$925,000 Non-Brokered Private Placement Closed
March 20, 2014 – Vancouver, B.C.Valdor Technology International Inc. (“Valdor”) (TSX: VTI-V) (OTC: VTIFF) is pleased to report that the first tranche of the non-brokered Private Placement announced January 29, 2014 has now closed. A total of 5,280,000 Units at a price of $0.10 per unit have been purchased for $528,000 and convertible debentures issued for $397,000 with total proceeds realized of $925,000. Each equity Unit consists of one common share of Valdor and one non-transferable three year share purchase warrant. Each warrant allows the holder thereof to purchase one further common share of Valdor at a price of $0.20 if exercised on or before February 18, 2017. A finder’s fee of 497,000 Units has been issued relative to this financing, in accordance with the policies of the TSX Venture Exchange. The 5,777,000 common shares issued are subject to a four month hold period expiring June 18, 2014. The warrants issued with the units will be subject to an acceleration provision. After four months have elapsed from closing, if Valdor’s shares trade above $0.60 for 20 consecutive trading days Valdor has the option to provide notice to the warrant holders that their warrants will expire if they are not exercised within 30 days. The proceeds from this private placement will be used for purchasing the business and assets of VideoWare, Inc., marketing of Niagara’s and Valdor’s line of fiber optic products, paying current liabilities and for general working capital.

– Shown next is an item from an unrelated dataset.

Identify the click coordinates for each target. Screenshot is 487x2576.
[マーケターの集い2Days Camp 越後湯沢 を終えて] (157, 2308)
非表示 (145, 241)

Valdor will raise up to an additional $900,000 in a second tranche, by a combination of equity and/or debenture financing: 1) The non-brokered equity private placement component will be up to 9,000,000 units (the “Units”) at a price of $0.10 per Unit for aggregate gross proceeds of up to $900,000. Each Unit will be comprised of one common share and one non-transferable share purchase warrant. Each warrant will allow the holder thereof to purchase one additional common share at a price of $0.20 for a period of three years from the date of closing of the private placement. The warrants issued with the Units will be subject to an acceleration provision. After four months have elapsed from closing, if Valdor’s shares trade above $0.60 for 20 consecutive trading days Valdor has the option to provide notice to the warrant holders that their warrants will expire if they are not exercised within 30 days; 2) The debenture component will be to a maximum of $900,000 with the holder of the debenture receiving twelve percent (12%) per annum calculated annually and paid quarterly for three years on funds advanced. At the discretion of the holder 20% of the funds advanced may be converted into Valdor Units as described above.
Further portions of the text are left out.